━━━ DATASET EXCERPTS ━━━
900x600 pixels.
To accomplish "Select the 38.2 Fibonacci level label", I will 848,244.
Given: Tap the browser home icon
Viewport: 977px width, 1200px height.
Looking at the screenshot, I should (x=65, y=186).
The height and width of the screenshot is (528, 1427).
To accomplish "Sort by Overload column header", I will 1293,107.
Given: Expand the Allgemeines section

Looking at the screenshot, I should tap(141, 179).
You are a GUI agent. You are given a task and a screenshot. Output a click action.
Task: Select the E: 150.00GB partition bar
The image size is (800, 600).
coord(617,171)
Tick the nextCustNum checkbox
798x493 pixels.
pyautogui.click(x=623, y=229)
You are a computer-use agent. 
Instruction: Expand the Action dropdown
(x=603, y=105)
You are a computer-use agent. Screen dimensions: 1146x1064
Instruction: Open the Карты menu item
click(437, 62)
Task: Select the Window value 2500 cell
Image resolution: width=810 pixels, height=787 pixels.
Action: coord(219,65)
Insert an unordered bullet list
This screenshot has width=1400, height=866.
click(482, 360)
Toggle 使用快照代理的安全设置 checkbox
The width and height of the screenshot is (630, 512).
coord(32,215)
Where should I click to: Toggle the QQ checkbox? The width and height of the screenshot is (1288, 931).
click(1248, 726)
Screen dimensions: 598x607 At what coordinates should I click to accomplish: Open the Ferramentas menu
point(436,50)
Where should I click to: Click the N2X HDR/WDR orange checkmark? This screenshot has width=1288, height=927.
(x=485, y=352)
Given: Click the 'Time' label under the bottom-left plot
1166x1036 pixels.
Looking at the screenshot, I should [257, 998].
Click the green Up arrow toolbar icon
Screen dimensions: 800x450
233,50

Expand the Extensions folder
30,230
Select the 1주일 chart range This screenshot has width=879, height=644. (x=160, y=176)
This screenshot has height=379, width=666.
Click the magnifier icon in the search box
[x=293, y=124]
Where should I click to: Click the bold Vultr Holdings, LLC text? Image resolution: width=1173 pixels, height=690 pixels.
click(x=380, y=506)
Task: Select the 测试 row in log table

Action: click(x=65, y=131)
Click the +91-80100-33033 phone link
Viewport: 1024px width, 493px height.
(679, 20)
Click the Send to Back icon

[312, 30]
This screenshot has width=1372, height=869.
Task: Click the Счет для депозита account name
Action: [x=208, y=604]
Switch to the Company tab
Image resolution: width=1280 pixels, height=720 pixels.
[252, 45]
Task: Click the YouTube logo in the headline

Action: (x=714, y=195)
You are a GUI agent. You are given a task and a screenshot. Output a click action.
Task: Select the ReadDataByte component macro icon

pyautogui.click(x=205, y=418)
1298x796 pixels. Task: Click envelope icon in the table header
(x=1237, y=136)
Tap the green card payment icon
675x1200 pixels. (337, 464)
━━━
• [BRIEF]
All the data is to be copied over exactly as it stands.

• [TASK ANSWER]
900x600 pixels.
To accomplish "Select the 38.2 Fibonacci level label", I will 848,244.
Given: Tap the browser home icon
Viewport: 977px width, 1200px height.
Looking at the screenshot, I should (x=65, y=186).
The height and width of the screenshot is (528, 1427).
To accomplish "Sort by Overload column header", I will 1293,107.
Given: Expand the Allgemeines section

Looking at the screenshot, I should tap(141, 179).
You are a GUI agent. You are given a task and a screenshot. Output a click action.
Task: Select the E: 150.00GB partition bar
The image size is (800, 600).
coord(617,171)
Tick the nextCustNum checkbox
798x493 pixels.
pyautogui.click(x=623, y=229)
You are a computer-use agent. 
Instruction: Expand the Action dropdown
(x=603, y=105)
You are a computer-use agent. Screen dimensions: 1146x1064
Instruction: Open the Карты menu item
click(437, 62)
Task: Select the Window value 2500 cell
Image resolution: width=810 pixels, height=787 pixels.
Action: coord(219,65)
Insert an unordered bullet list
This screenshot has width=1400, height=866.
click(482, 360)
Toggle 使用快照代理的安全设置 checkbox
The width and height of the screenshot is (630, 512).
coord(32,215)
Where should I click to: Toggle the QQ checkbox? The width and height of the screenshot is (1288, 931).
click(1248, 726)
Screen dimensions: 598x607 At what coordinates should I click to accomplish: Open the Ferramentas menu
point(436,50)
Where should I click to: Click the N2X HDR/WDR orange checkmark? This screenshot has width=1288, height=927.
(x=485, y=352)
Given: Click the 'Time' label under the bottom-left plot
1166x1036 pixels.
Looking at the screenshot, I should [257, 998].
Click the green Up arrow toolbar icon
Screen dimensions: 800x450
233,50

Expand the Extensions folder
30,230
Select the 1주일 chart range This screenshot has width=879, height=644. (x=160, y=176)
This screenshot has height=379, width=666.
Click the magnifier icon in the search box
[x=293, y=124]
Where should I click to: Click the bold Vultr Holdings, LLC text? Image resolution: width=1173 pixels, height=690 pixels.
click(x=380, y=506)
Task: Select the 测试 row in log table

Action: click(x=65, y=131)
Click the +91-80100-33033 phone link
Viewport: 1024px width, 493px height.
(679, 20)
Click the Send to Back icon

[312, 30]
This screenshot has width=1372, height=869.
Task: Click the Счет для депозита account name
Action: [x=208, y=604]
Switch to the Company tab
Image resolution: width=1280 pixels, height=720 pixels.
[252, 45]
Task: Click the YouTube logo in the headline

Action: (x=714, y=195)
You are a GUI agent. You are given a task and a screenshot. Output a click action.
Task: Select the ReadDataByte component macro icon

pyautogui.click(x=205, y=418)
1298x796 pixels. Task: Click envelope icon in the table header
(x=1237, y=136)
Tap the green card payment icon
675x1200 pixels. (337, 464)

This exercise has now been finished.